▸ Aim of the task
Restate exactly, and only, the lines from the one with "Task: Click the 0/100 character counter" through the end of the data, with both of those end lines kept. Drop any pictures.

Collected data
☆ ☆ ☆ ☆ ☆

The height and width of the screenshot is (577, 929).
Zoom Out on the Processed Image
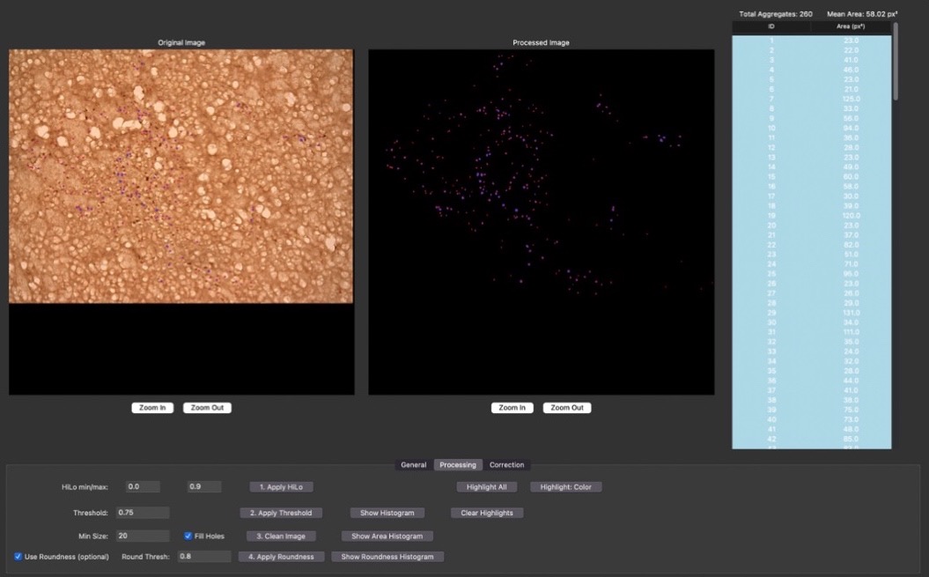[x=567, y=408]
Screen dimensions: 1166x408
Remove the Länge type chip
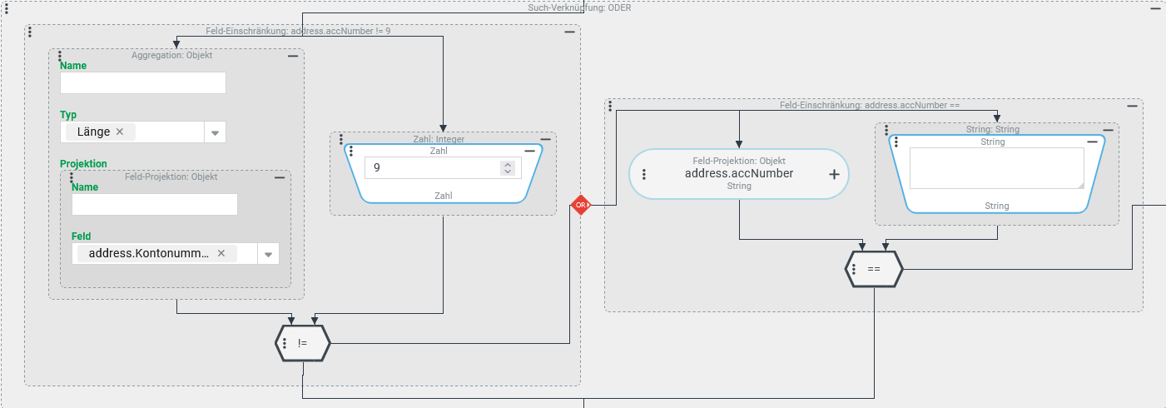click(120, 132)

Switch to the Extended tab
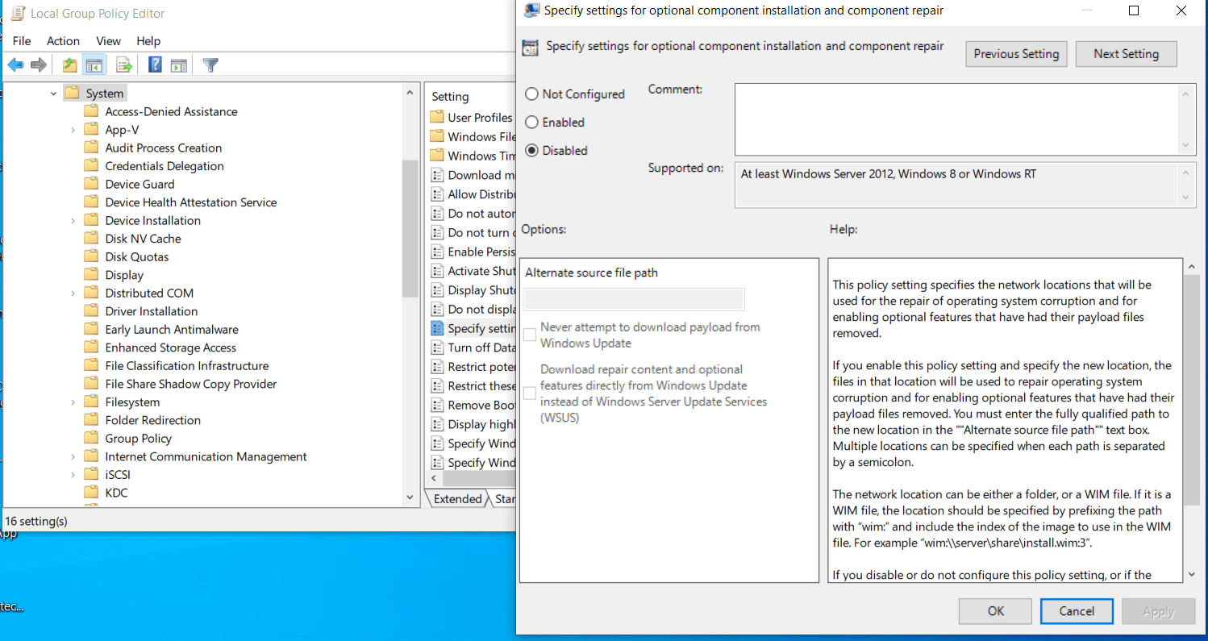457,499
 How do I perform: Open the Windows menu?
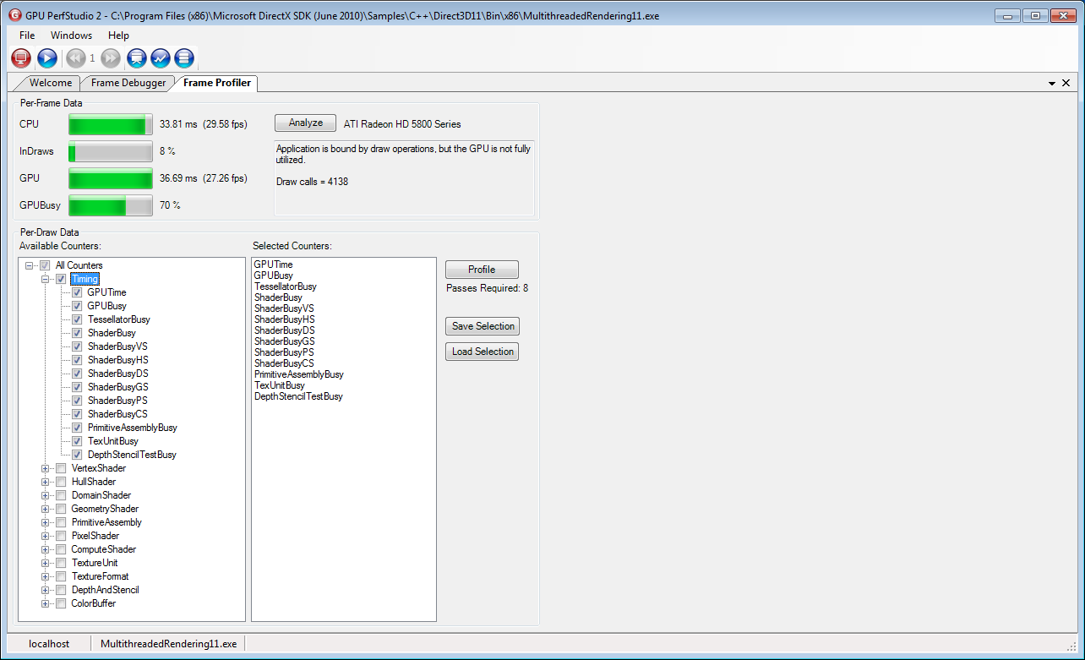tap(71, 35)
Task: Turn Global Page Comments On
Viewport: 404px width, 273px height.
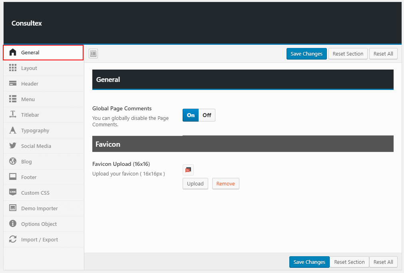Action: (x=191, y=115)
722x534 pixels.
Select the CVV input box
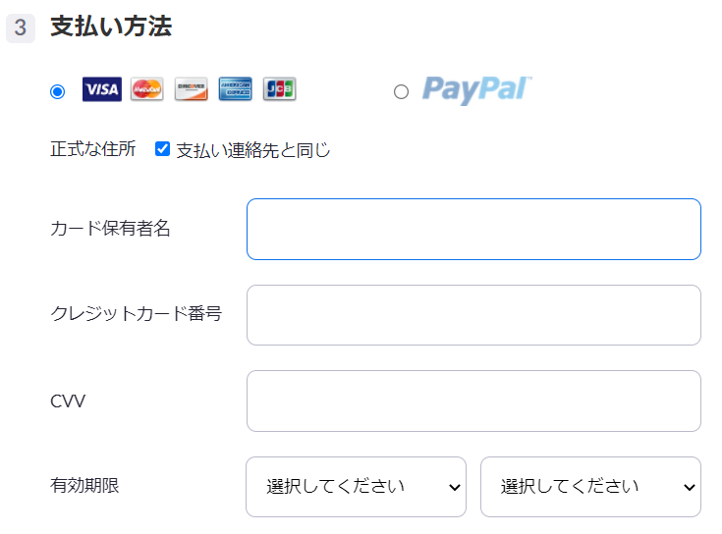(473, 401)
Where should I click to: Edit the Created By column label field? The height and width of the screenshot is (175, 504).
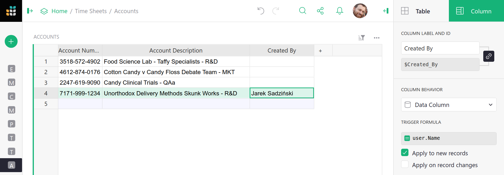(x=440, y=48)
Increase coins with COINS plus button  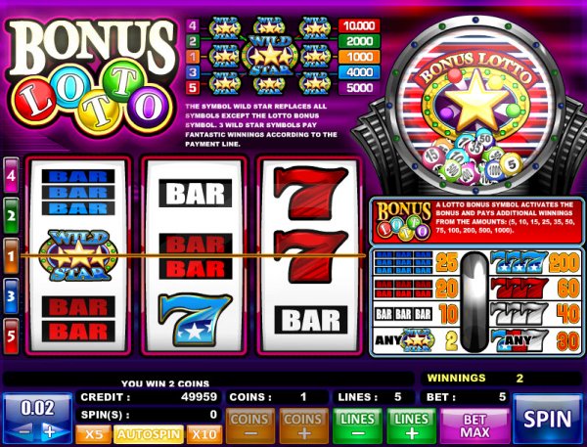tap(303, 426)
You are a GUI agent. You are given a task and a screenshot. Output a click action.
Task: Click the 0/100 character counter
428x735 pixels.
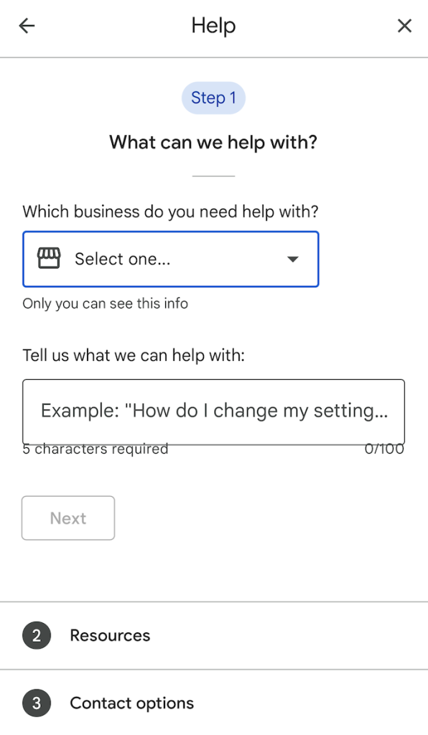[384, 449]
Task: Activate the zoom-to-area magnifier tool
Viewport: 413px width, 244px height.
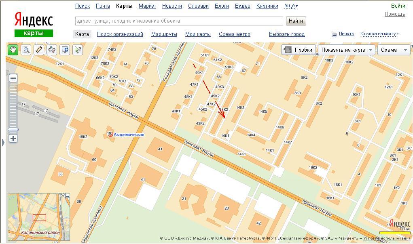Action: 26,50
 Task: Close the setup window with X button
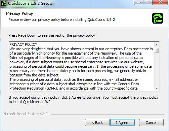pyautogui.click(x=160, y=2)
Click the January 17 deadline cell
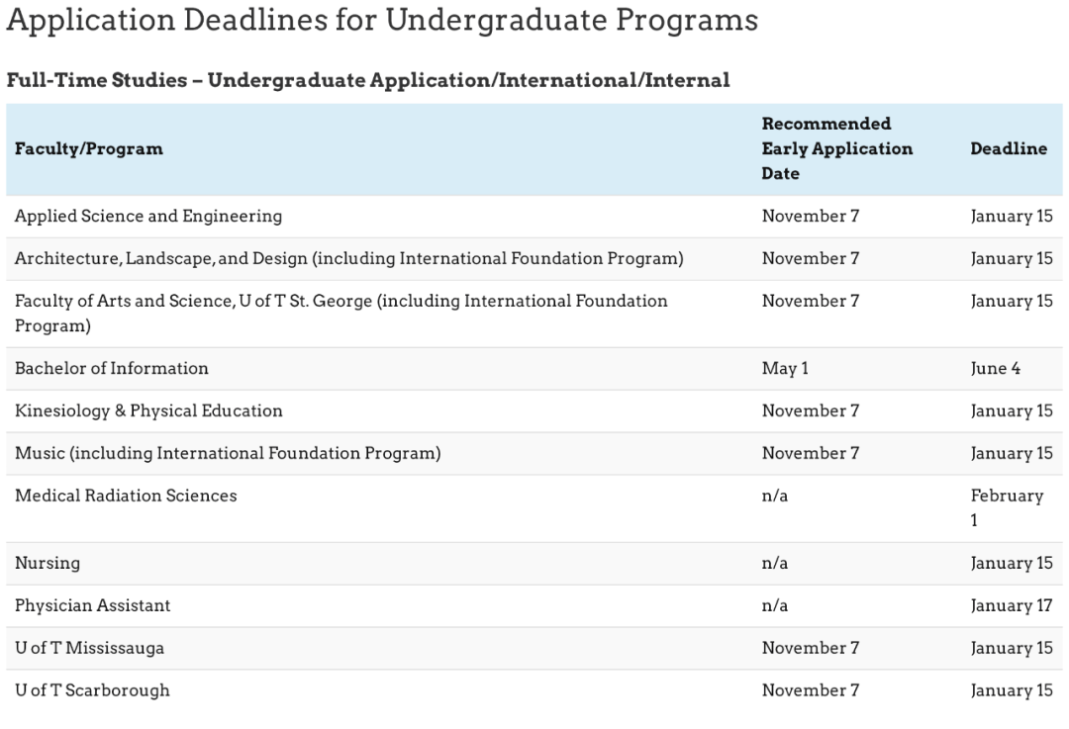 pos(1011,606)
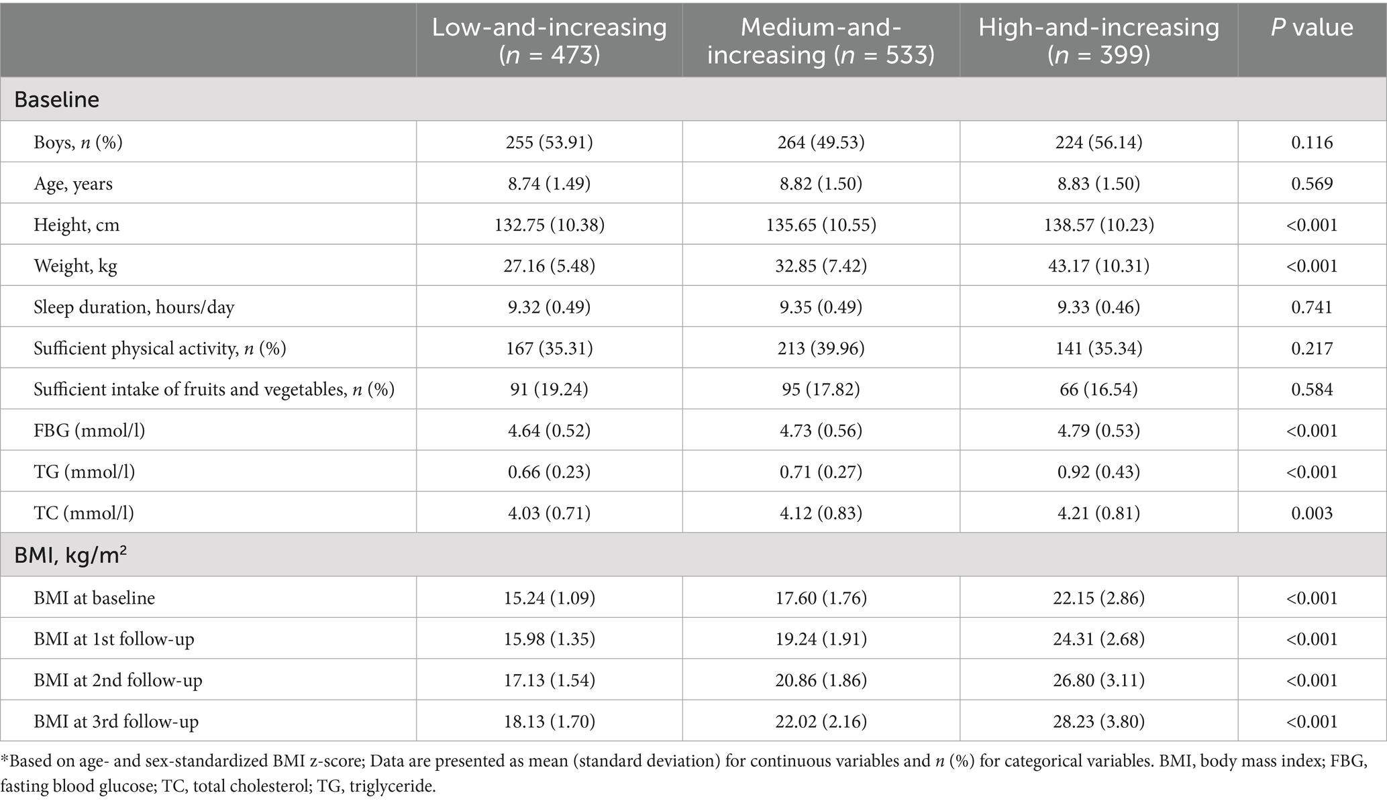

☆ ☆ ☆ ☆ ☆

▸ Answer space
Task: Click the 0/100 character counter
428x735 pixels.
[384, 449]
Task: Activate the zoom-to-area magnifier tool
Viewport: 413px width, 244px height.
Action: 26,50
 Task: Close the setup window with X button
pyautogui.click(x=160, y=2)
Click the January 17 deadline cell
 pos(1011,606)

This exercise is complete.